The second type of threat to organizations’ web-exposed assets is from the unmanaged devices from which authorized users access those apps. These may be personal devices used by employees when working from home, or devices used by third-party contractors, which may (or may not) be managed by their employers but are certainly not managed by the contracting organization.

This type of risk has grown exponentially in recent years, with the increase in both remote work and third-party contracting. With no control over devices, organizations cannot ensure that they are free of malicious content, know whether they’ve been compromised to enable threat agents to access corporate applications, or compromise, exfiltrate or expose the often sensitive data contained by SaaS apps.

Isolation Branches Out

But what if RBI could be “flipped,” so that instead of protecting browsers from the dangers on websites, websites were isolated from dangerous devices and malicious visitors. By routing access to corporate web apps, SaaS apps and private apps via cloud-based isolation, policy-based restrictions could be enforced to restrict access, limit user activity such as data downloads, clipboarding and printing, and prevent breaches, data exposure and compliance risk.

Without any special on-device agents or software required on user devices, app surfaces would be protected from any malware present on users unmanaged devices, since all active web code would remain in the web-based container without “touchingthe source app. And threat actors seeking vulnerabilities to exploit would see only the minimal, generic code of the isolation solution, not potentially vulnerable app surface code.

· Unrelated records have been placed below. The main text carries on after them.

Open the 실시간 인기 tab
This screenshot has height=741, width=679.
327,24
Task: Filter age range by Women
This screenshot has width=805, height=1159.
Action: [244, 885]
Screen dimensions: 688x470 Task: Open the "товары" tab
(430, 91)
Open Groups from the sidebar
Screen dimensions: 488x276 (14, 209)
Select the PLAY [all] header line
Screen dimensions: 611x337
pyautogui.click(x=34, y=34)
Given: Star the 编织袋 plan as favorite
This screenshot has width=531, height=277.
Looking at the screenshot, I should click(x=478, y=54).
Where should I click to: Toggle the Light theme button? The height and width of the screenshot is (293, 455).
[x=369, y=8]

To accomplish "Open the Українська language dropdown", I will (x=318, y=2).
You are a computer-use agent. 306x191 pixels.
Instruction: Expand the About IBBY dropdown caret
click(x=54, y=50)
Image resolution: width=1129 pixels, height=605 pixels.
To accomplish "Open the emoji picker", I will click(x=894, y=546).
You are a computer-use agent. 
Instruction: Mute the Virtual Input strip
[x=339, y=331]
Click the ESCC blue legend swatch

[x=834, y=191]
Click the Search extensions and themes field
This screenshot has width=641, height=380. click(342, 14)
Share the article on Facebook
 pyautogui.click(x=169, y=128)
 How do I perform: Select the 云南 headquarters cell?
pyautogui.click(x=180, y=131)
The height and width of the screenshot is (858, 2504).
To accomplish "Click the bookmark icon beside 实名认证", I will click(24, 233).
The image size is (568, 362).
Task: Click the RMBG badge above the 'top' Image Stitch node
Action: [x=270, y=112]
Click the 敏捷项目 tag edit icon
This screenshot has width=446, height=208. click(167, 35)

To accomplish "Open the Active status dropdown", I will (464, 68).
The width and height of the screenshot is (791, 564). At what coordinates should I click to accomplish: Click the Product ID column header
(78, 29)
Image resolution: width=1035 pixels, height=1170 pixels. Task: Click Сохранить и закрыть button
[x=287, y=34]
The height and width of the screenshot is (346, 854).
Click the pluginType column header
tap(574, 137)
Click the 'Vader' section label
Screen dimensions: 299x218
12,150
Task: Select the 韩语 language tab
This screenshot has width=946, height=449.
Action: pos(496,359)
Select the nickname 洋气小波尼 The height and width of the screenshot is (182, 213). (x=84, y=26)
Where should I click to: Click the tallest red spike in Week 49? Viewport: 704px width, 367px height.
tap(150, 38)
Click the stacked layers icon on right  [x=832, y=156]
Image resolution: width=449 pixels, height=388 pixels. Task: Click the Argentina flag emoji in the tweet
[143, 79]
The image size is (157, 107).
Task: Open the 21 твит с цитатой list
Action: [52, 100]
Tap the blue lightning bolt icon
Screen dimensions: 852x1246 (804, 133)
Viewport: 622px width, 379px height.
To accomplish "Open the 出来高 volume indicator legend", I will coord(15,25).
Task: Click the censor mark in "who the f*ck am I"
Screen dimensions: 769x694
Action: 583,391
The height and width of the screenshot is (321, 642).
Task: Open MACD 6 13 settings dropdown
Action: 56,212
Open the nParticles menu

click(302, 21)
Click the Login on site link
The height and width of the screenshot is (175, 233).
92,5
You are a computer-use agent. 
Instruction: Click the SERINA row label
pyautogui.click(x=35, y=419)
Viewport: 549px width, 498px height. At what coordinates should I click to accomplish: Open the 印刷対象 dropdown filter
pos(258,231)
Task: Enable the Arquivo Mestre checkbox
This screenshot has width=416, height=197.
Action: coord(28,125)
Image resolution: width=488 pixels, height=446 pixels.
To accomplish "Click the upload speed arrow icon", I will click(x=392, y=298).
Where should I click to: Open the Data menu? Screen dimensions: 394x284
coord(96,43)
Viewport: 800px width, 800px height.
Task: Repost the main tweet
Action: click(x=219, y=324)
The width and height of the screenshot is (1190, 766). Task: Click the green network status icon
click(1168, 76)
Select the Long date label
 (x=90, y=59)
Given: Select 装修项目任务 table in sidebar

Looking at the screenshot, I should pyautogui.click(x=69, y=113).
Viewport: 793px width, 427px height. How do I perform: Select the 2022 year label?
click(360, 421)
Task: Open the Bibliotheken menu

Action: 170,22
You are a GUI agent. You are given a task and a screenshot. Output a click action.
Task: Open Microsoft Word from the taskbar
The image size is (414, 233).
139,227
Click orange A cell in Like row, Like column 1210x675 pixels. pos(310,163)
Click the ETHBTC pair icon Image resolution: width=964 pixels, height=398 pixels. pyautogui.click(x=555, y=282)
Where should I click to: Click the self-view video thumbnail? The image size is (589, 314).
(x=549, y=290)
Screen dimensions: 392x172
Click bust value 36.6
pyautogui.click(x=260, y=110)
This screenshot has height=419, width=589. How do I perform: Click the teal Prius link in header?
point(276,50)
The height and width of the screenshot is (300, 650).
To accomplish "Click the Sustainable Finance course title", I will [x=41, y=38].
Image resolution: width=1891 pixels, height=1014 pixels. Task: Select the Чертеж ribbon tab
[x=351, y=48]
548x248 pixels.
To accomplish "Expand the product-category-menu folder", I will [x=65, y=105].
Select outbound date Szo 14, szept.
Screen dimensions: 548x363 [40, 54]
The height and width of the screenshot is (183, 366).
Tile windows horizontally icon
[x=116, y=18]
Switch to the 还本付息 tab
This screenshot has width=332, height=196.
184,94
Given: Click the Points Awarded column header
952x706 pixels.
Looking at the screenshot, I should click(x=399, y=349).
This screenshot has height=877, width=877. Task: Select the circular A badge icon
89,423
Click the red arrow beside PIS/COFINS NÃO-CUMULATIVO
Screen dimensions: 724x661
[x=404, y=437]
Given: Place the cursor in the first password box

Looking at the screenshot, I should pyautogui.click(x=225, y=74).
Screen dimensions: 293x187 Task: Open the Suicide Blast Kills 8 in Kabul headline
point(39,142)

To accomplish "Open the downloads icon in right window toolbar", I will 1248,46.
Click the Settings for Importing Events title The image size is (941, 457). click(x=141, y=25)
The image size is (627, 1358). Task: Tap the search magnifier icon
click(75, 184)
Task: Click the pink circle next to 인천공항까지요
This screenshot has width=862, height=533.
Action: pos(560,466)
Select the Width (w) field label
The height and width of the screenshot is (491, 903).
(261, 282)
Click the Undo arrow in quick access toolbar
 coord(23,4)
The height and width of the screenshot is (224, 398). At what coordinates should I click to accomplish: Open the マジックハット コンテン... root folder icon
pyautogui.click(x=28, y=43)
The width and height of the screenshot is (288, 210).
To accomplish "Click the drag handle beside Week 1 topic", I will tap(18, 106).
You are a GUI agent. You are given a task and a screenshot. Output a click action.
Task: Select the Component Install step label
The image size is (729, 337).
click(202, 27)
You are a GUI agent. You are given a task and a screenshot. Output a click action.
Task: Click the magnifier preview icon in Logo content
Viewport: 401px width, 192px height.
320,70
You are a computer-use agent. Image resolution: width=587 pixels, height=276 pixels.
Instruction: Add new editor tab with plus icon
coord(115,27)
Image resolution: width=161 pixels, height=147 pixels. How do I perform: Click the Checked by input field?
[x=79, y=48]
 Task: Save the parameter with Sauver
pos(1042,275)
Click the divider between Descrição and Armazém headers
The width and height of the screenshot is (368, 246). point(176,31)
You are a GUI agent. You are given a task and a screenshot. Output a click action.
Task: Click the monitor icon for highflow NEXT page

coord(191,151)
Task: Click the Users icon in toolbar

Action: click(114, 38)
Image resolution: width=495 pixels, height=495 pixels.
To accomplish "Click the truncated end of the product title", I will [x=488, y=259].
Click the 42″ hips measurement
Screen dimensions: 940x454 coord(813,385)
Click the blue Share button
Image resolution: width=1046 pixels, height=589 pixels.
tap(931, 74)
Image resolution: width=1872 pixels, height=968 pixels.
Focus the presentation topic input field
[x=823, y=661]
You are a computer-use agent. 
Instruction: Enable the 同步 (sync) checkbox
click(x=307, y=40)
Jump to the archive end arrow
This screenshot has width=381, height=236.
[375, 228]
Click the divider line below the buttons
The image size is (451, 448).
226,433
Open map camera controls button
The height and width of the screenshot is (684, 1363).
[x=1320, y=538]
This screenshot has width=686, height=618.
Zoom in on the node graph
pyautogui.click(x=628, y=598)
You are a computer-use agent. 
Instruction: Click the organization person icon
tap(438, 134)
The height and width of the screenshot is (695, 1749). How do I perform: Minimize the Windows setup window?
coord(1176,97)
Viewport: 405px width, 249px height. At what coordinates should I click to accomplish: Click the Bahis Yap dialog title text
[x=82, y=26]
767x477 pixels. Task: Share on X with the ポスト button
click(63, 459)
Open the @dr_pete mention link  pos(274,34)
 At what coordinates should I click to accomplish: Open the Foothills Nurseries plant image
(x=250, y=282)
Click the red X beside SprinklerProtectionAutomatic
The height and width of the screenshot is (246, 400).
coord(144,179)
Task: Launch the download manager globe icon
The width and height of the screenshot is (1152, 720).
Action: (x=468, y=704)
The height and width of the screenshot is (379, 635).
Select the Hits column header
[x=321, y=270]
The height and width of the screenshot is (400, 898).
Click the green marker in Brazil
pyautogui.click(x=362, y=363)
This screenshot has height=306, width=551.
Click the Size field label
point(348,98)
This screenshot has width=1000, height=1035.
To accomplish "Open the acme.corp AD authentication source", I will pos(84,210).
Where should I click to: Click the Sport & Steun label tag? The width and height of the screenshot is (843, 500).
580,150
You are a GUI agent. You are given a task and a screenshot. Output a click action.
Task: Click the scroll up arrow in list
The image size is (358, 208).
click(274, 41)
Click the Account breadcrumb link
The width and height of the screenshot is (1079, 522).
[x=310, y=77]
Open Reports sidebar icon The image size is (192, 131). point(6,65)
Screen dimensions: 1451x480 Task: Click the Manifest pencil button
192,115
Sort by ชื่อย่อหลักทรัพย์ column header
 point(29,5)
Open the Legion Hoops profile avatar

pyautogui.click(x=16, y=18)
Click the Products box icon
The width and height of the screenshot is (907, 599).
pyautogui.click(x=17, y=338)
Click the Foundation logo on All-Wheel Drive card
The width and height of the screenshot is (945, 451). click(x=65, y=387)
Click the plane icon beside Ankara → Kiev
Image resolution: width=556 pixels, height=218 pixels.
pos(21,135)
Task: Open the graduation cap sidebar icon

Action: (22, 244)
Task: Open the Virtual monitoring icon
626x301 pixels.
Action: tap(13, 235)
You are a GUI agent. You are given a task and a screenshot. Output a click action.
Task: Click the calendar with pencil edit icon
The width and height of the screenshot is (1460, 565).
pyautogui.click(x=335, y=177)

Integrating this “flipped” application isolation with critical SASE capabilities, such as SWGs, ZTNA, CASB enables policy-based, least-privilege protections to be added to already-powerful SASE technologies, for true zero-trust secure access that doesn’t impose undue onerous restrictions on users.

Conclusion

In today’s web app-enabled work-fromanywhere-on-anydevice work environment, securing user access and activity and restricting them in accordance with least privilege access principles is more crucial than ever. By “never trusting” unverifiable web content to be safe, browser isolation has proven to be the sole zero-trust-compliant way to securely access the web, earning “core” SASE status. Application isolation will likewise, with time, prove to be the most secure and effective way to protect corporate resources from web-enabled attacks.